▶ _Exercise data_:
═══

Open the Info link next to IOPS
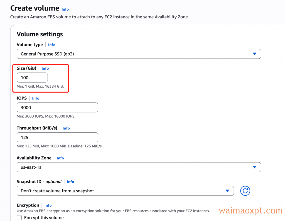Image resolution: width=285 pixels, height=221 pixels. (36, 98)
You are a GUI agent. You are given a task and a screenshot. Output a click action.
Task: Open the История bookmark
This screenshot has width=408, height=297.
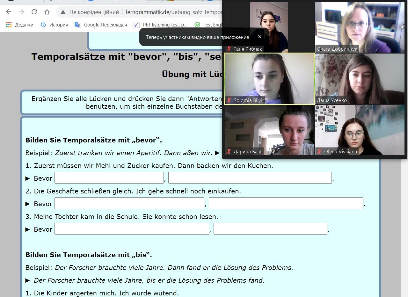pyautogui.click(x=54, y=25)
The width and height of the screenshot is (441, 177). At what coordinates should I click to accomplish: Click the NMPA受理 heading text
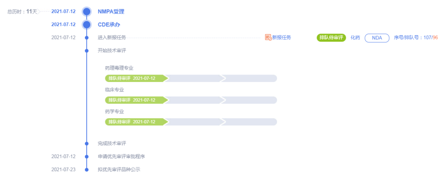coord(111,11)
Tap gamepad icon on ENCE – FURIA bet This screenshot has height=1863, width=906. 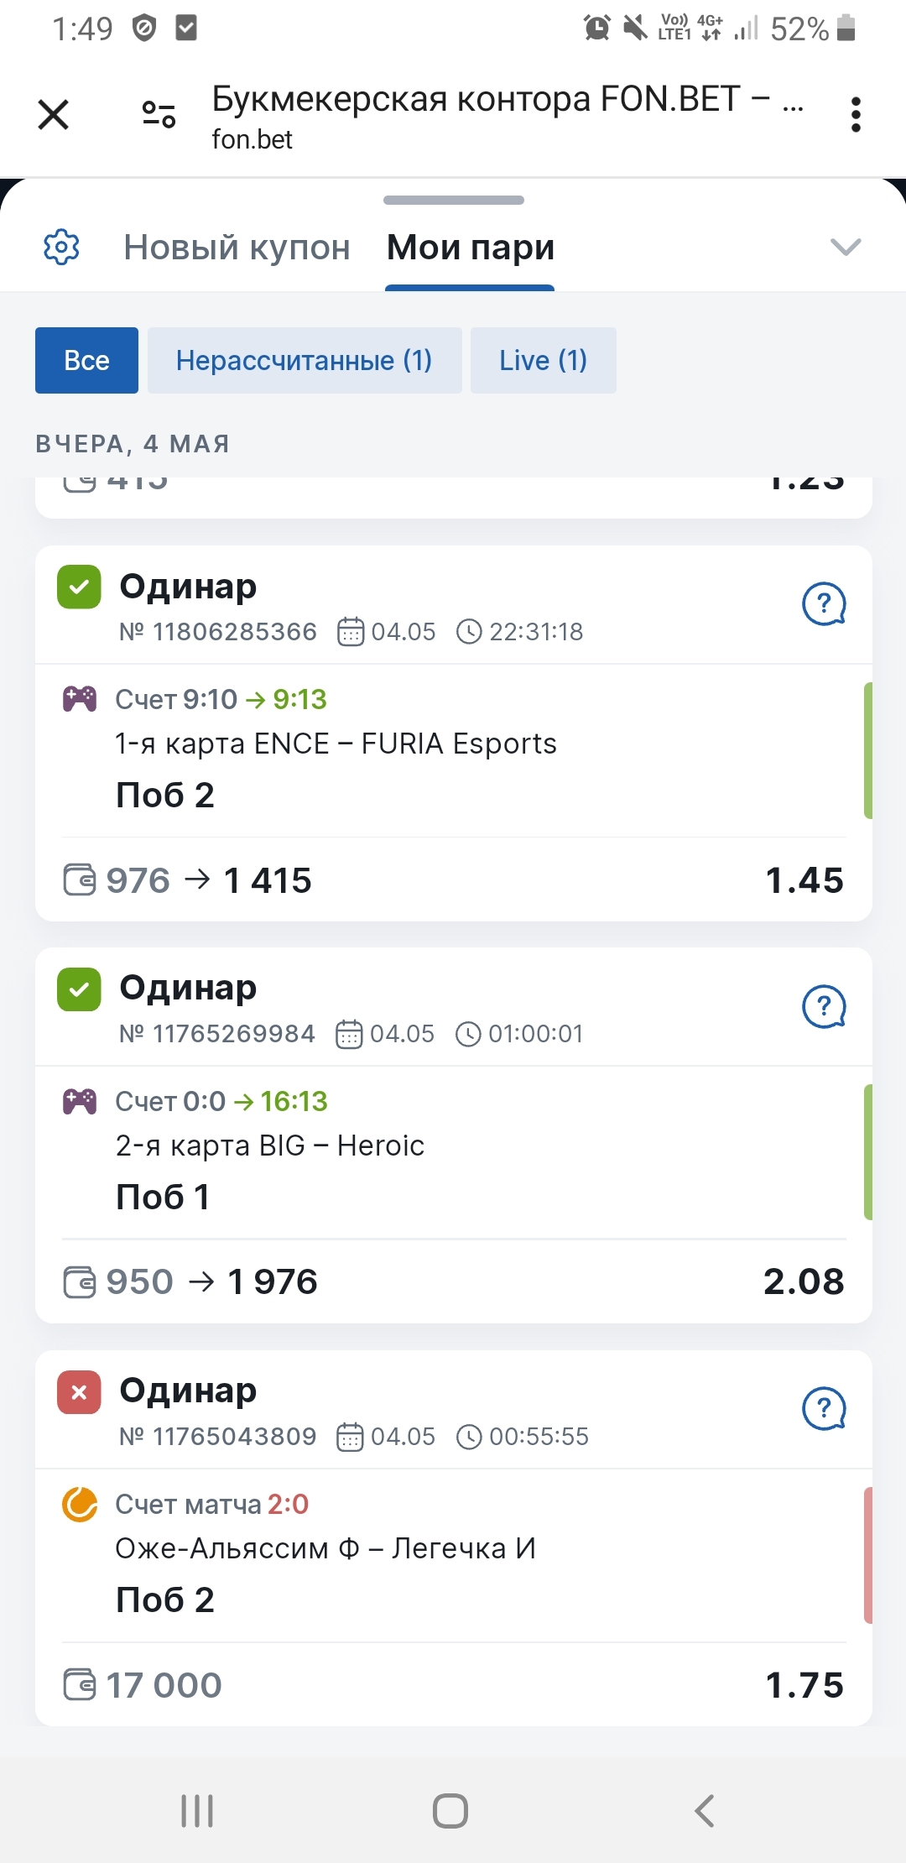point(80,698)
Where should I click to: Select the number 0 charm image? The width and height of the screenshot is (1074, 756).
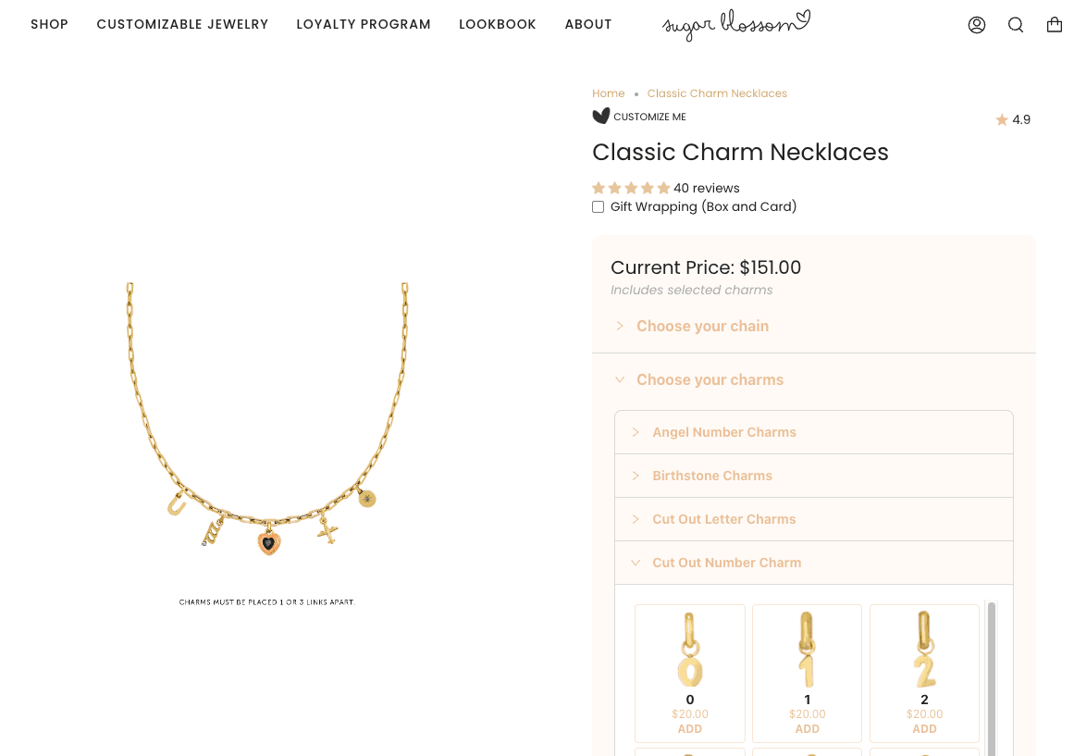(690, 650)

═══

▶ _Request_: Lay out the material from the line containing "Where should I" through the end of the material as a Markdown table with the columns "No." and "Text", omitting blank lines and leaving out the pictures.

▶ _Answer to the exercise_:
| No. | Text |
|---|---|
| 1 | Where should I click to: Select the number 0 charm image? The width and height of the screenshot is (1074, 756). |
| 2 | (690, 650) |